San Juan, Puerto Rico, held an election for mayor on November 3, 2020. Among other elections, it was held concurrently with the 2020 Puerto Rico general election. It saw the election of New Progressive Party nominee Miguel Romero.

Incumbent mayor Carmen Yulín Cruz, a member of the Popular Democratic Party did not seek reelection to a third term, and instead ran an unsuccessful campaign for her party's nomination in the gubernatorial election.

==Nominations==

===New Progressive Party primary===
The New Progressive Party held their party's primary election on August 9, nominating Miguel Romero (a district member of the Senate of Puerto Rico) over Manuel Colón.

New Progressive Party primary results
| Party |  | Candidate | Votes | % |
|---|---|---|---|---|
|  | New Progressive | Miguel Romero | 20,549 | 76.24 |
|  | New Progressive | Mauel "Palomo" Colón | 6,406 | 23.77 |
| Total votes |  |  | 26,955 | 100 |

===Popular Democratic Party===
The Popular Democracy Party cancelled its party primary election. It nominated Rossana López León, an at-large member of the Senate of Puerto Rico, without holding a primary.

===Project Dignity===
Project Dignity nominated Nelson Rosario Rodríguez.

===Citizen's Victory Movement===
Citizen's Victory Movement nominated Manuel Natal Albelo, an at-large member of the Puerto Rico House of Representatives.

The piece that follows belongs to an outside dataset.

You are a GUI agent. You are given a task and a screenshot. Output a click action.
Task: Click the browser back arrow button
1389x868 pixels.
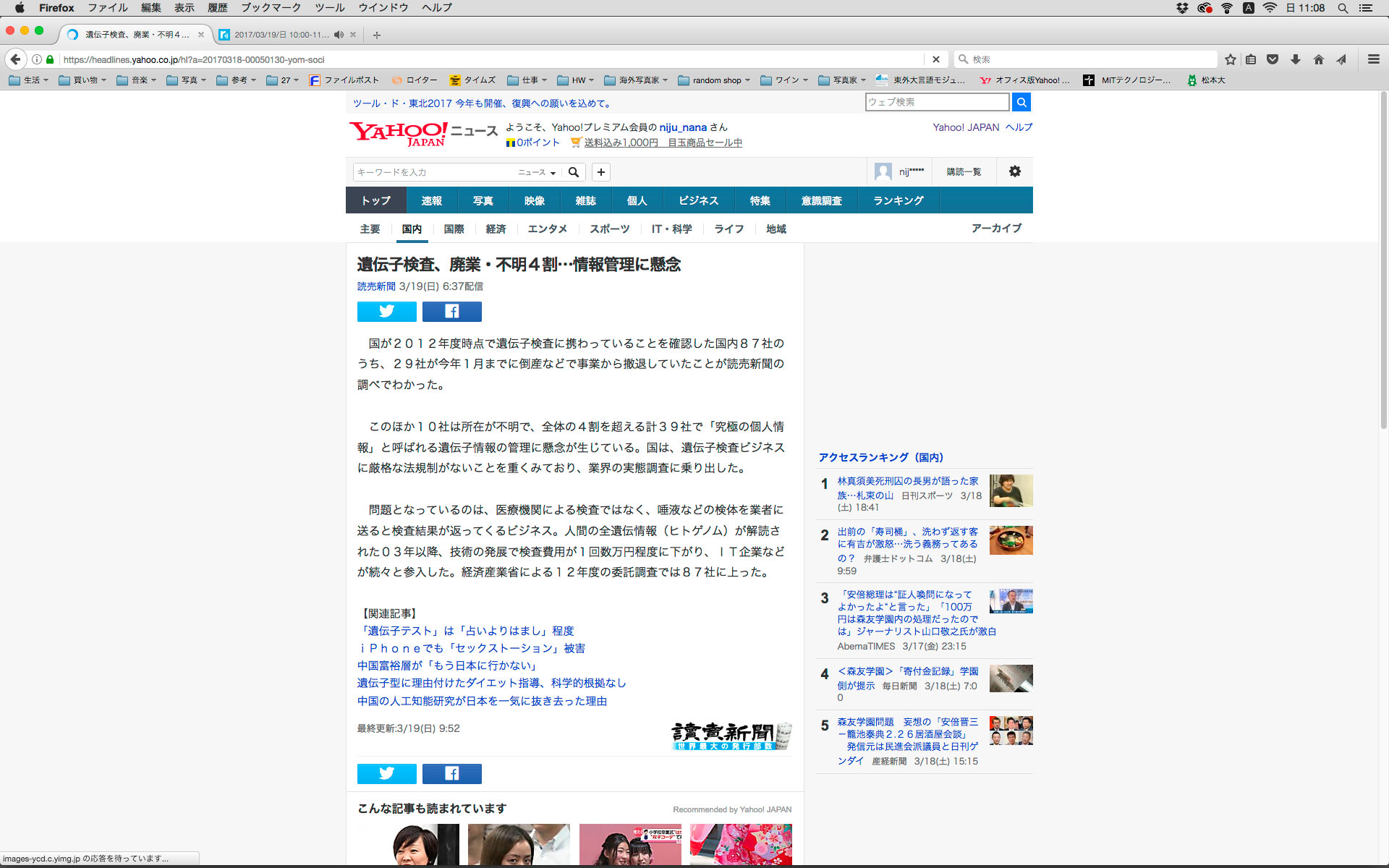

===Puerto Rican Independence Party===
The Puerto Rican Independence Party nominated Adrián González Costa.

==General==
===Polls===

| Poll source | Date(s) administered | Sample size | Margin of error | Rossana Lopez (PPD) | Miguel Romero (PNP) | Manuel Natal (MVC) | Adrian Gonzalez (PIP) | Nelson Rosario (PD) | Other | Undecided |
|---|---|---|---|---|---|---|---|---|---|---|
| Beacon Research/Puerto Rico Herald | October 13–15, 2020 | 258 (RV) | – | 26% | 37% | 10% | 2% | 1% | 2% | 23% |
| Gaither International/El Vocero | October 1–7, 2020 | 500 (V) | ± 4% | 17% | 38% | 18% | 2% | 1% | – | 24% |

===Results===

San Juan mayoral election
| Party |  | Candidate | Votes | % |
|---|---|---|---|---|
|  | New Progressive | Miguel Romero | 46,427 | 36.60 |
|  | Citizens' Victory | Manuel Natal Albelo | 42,962 | 33.87 |
|  | Popular Democratic | Rossana López León | 29,451 | 23.22 |
|  | Independence | Adrián González Costa | 4,157 | 3.28 |
|  | Project Dignity | Nelson Rosario Rodríguez | 3,848 | 3.03 |
| Total votes |  |  | 126,845 | 100 |

===Litigation===
Manuel Natal Albelo launched a legal challenge demanding that a new election be held for the municipality's 77th Unit, which groups together several forms of absentee-voting and mail-in ballots. In his litigation, he alleged widespread irregularities during the counting process and leading to the election. The lawsuit was dismissed by a judge in January 2021 due to a total lack of evidence supporting the claim.